Court Opinion

ID: 3656777
Source: CourtListenerOpinion
Date Created: 2016-07-06 06:09:41.531662+00
Date Added: 2024-06-11T09:22:19.622049
License: Public Domain

His Honor, Judge Paxton, charged the jury that, as a general rule, the plaintiff was bound to prove an express promise, to entitle him to recover; but, from the opinion of one of the judges of the Supreme Court in this case, if they (14)  believed the witness, they ought to give the plaintiff a verdict.
The jury returned a verdict for the plaintiff. A motion was made for a new trial for misdirection, which was overruled, and judgment rendered upon the verdict. Whereupon the defendant appealed. The case has before been reported, 9 N.C. 535.
It should, I think, have been left to the jury to determine whether they could infer, from the defendant's behavior, a clear and unequivocal assent to and ratification of the contract.
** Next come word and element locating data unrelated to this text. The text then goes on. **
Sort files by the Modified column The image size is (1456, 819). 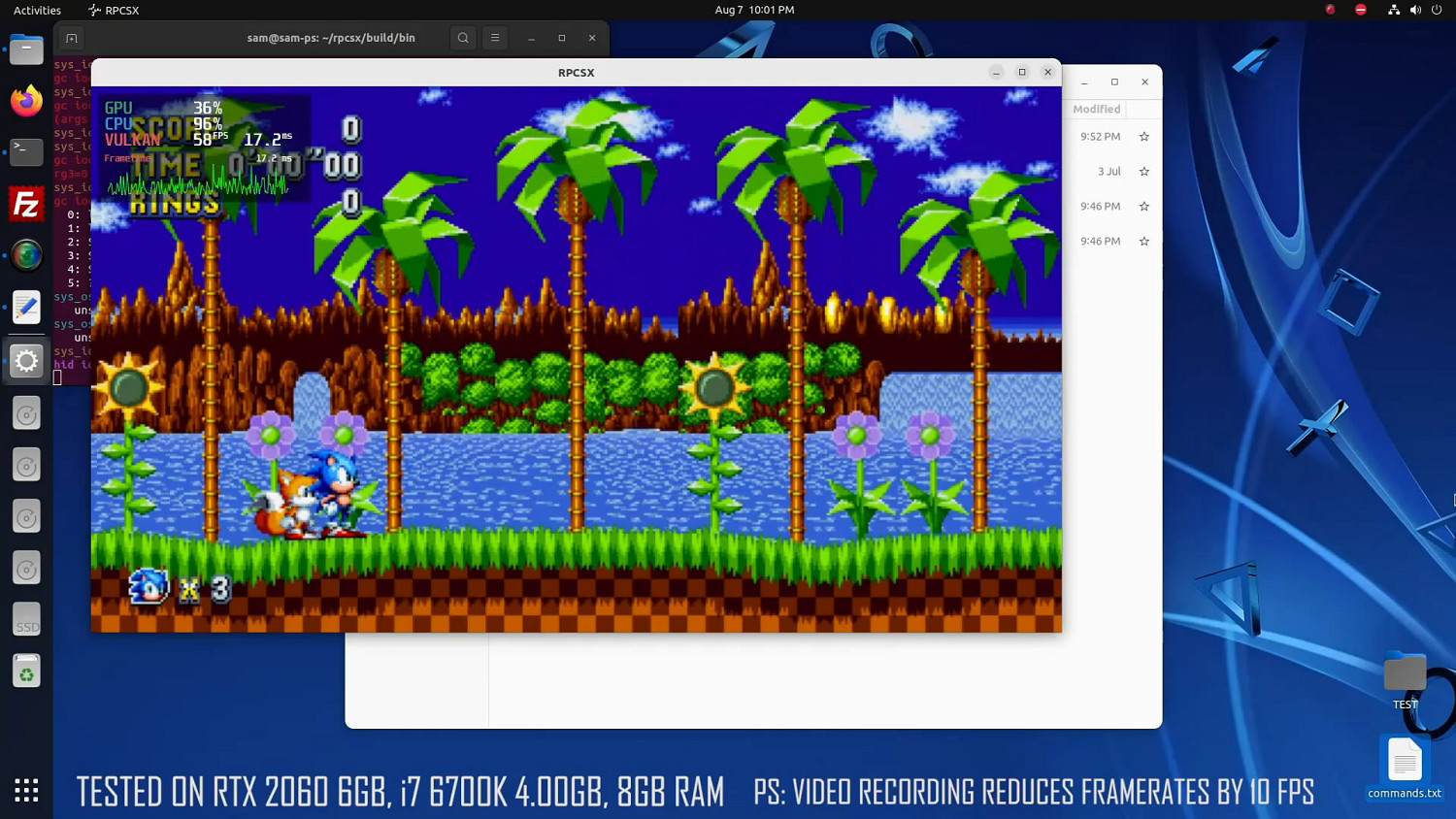click(x=1096, y=110)
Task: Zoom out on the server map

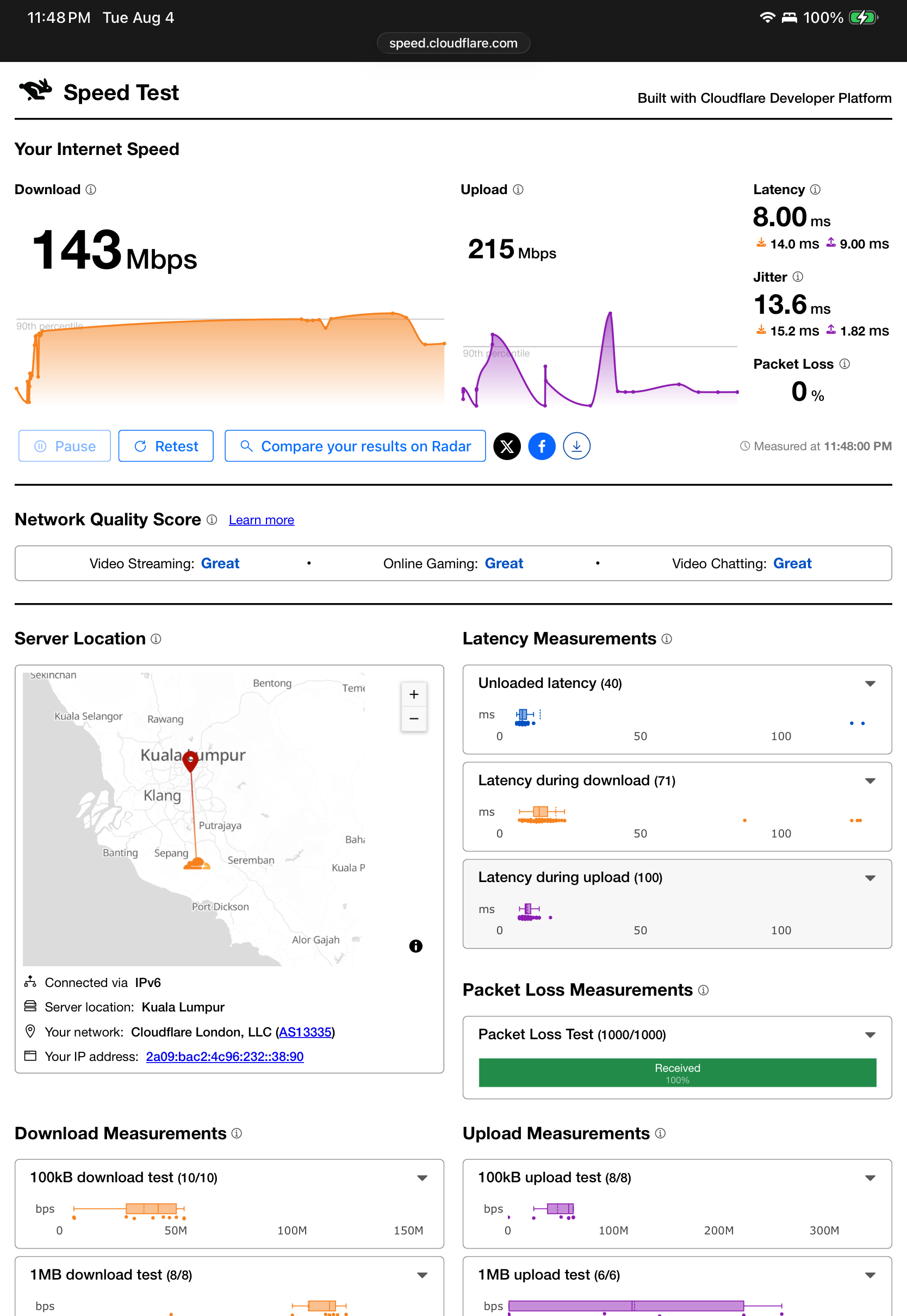Action: tap(414, 719)
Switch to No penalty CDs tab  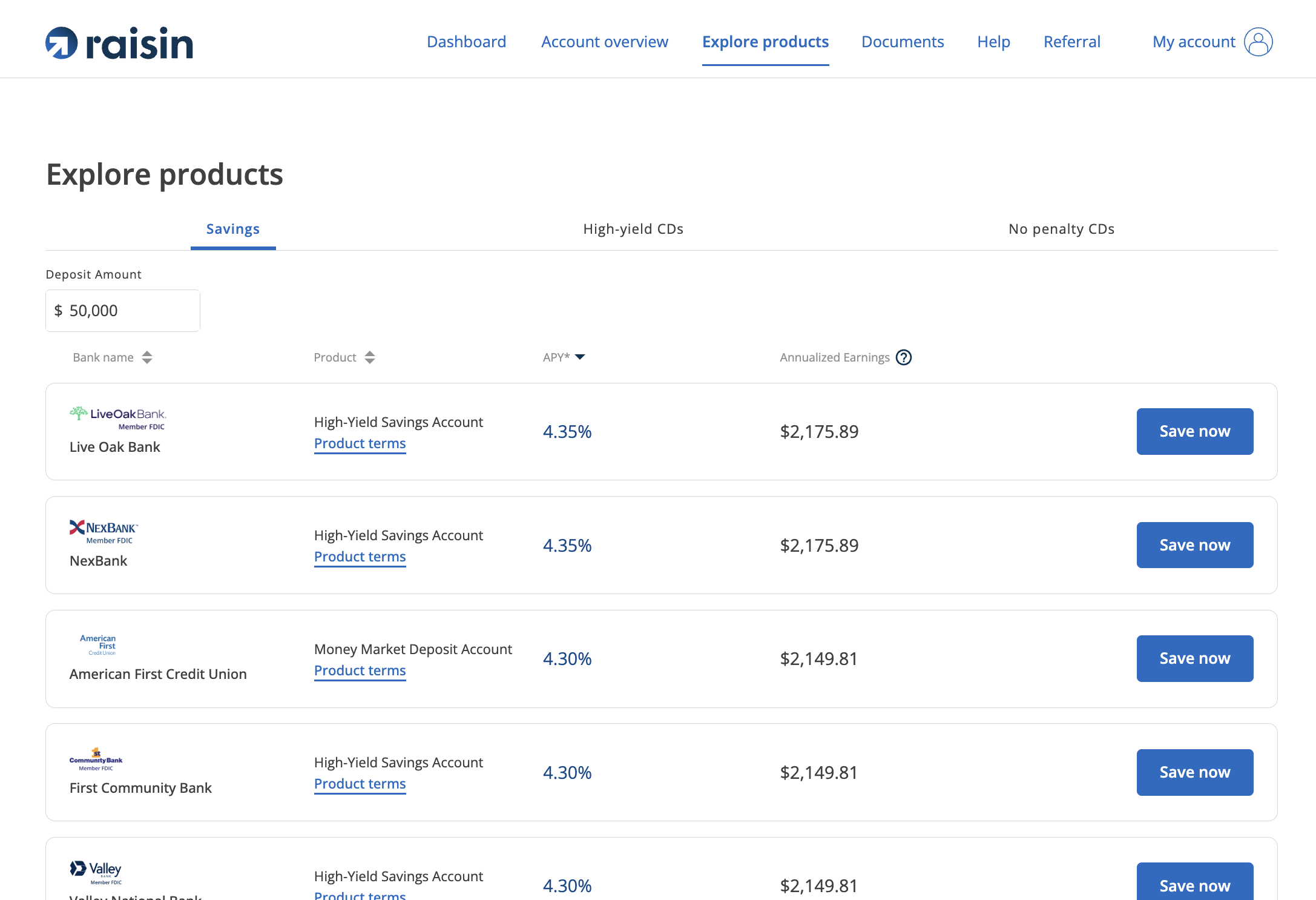coord(1061,229)
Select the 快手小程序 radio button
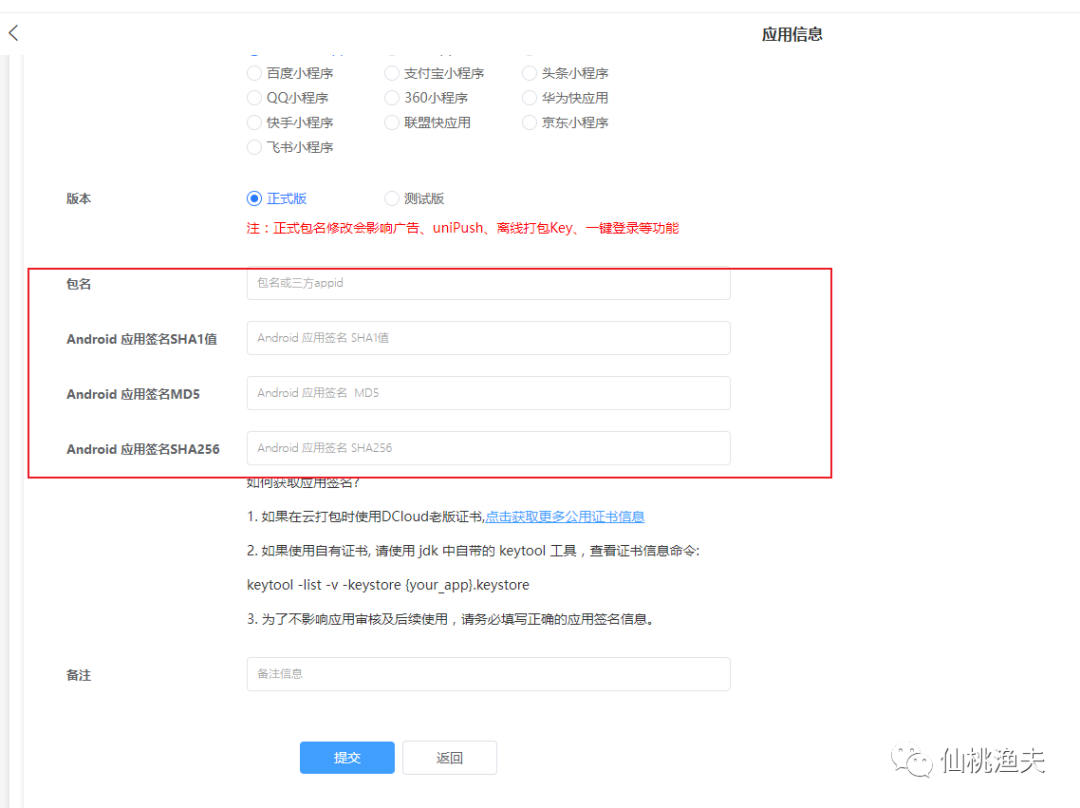This screenshot has width=1080, height=808. pyautogui.click(x=254, y=122)

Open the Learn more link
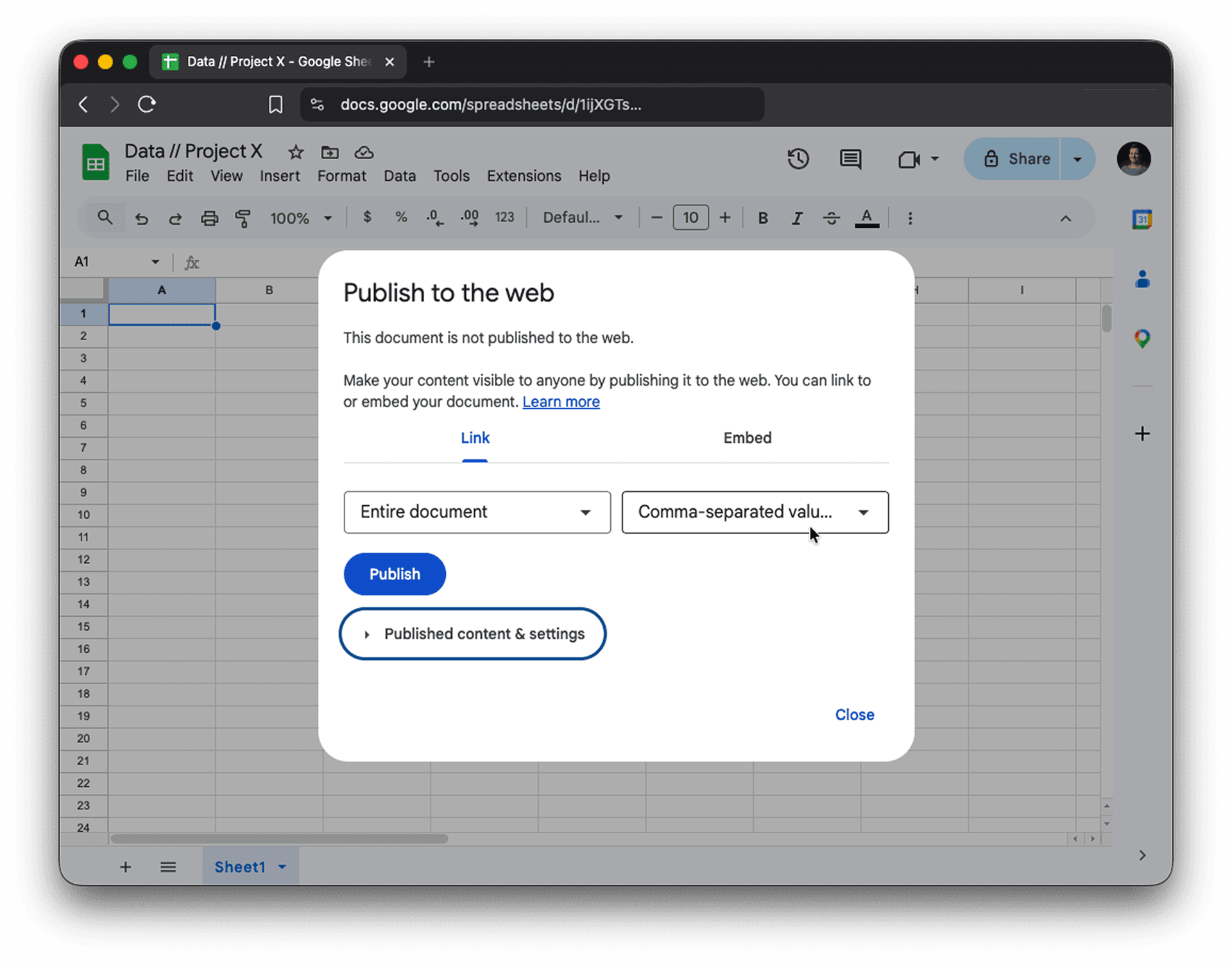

Any act or conduct on his part denoting a full assent of the mind and leaving nothing to doubt or conjecture, without the utterance of any words, would be sufficient to warrant such an inference; otherwise, a man without the faculty of speech would be incapable of ratifying a contract.
In this case the inference was drawn by the court that if the evidence was believed by the jury the plaintiff was entitled to a verdict; whereas the intent of the defendant entered into the very essence of his conduct, and could alone give it any effective meaning, and this was a matter of fact to be judged of by the jury. There must be a new trial.